Causes and Treatment of Central and Obstructive Sleep Apnea

Obstructive Sleep Apnea pic

Obstructive Sleep Apnea

Doreen Gagne, CRNP, has over 20 years of practical experience in the health care industry, including 15 years as a nurse practitioner. In 2014, she began working as a family nurse practitioner at Chesapeake Sleep Physicians in Fallston, Maryland. In that role, Doreen Gagne, CRNP, works to address a variety of sleep-related conditions, including obstructive and central sleep apnea.

Sleep apnea is a common condition characterized by breathing pauses during sleep. The pauses interrupt a person’s normal sleep pattern when the brain forces the person awake to reinitiate breathing, resulting in poor sleep quality. There are two types of sleep apnea, distinguished by their cause.

The most common form, obstructive sleep apnea, is caused when the airways are blocked during sleep. This occurs when the throat muscles relax and permit the tongue or throat tissue to drop into the airways, obstructing airflow. A person suffering from obstructive sleep apnea may wake to gasping and choking as he or she struggles to breathe.

Central sleep apnea occurs when the brain fails to tell the muscles to breathe. It is caused by an underlying medical condition that affects the brain stem’s ability to function, like Parkinson’s disease or a stroke. A person may also suffer from a mixture of both types of sleep apnea.

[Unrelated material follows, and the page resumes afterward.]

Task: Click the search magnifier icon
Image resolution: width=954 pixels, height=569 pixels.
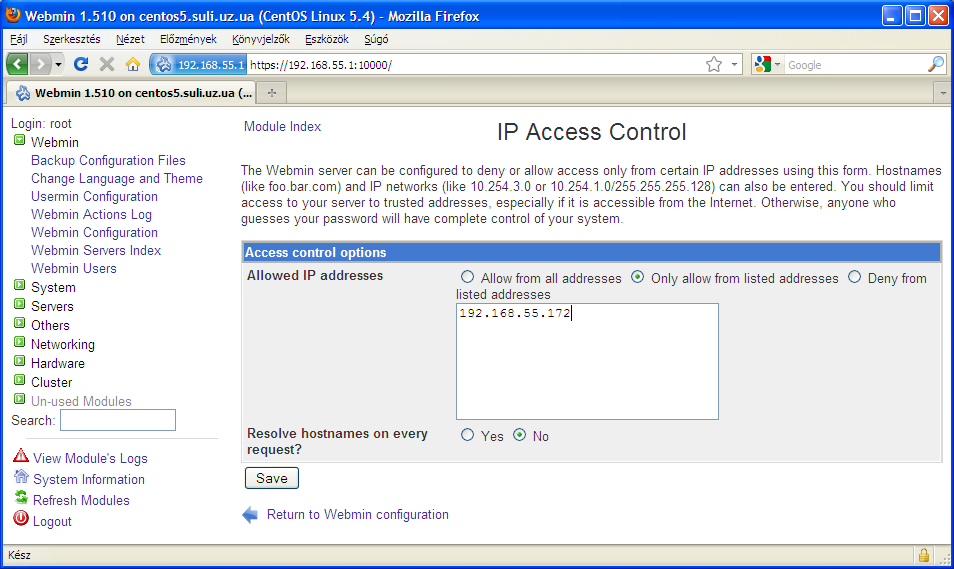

Treatment for sleep apnea may depend on its cause. Central sleep apnea is addressed by treating the underlying medical condition. For those with obstructive sleep apnea, lifestyle changes may prove helpful. Elimination of sleep apnea risk factors like obesity, frequent alcohol intake, and smoking can help reduce symptoms. A continuous positive airway pressure (CPAP) device, which uses a mask to ensure that consistent air is delivered to the patient’s airways, may prove effective in treating both types of sleep apnea.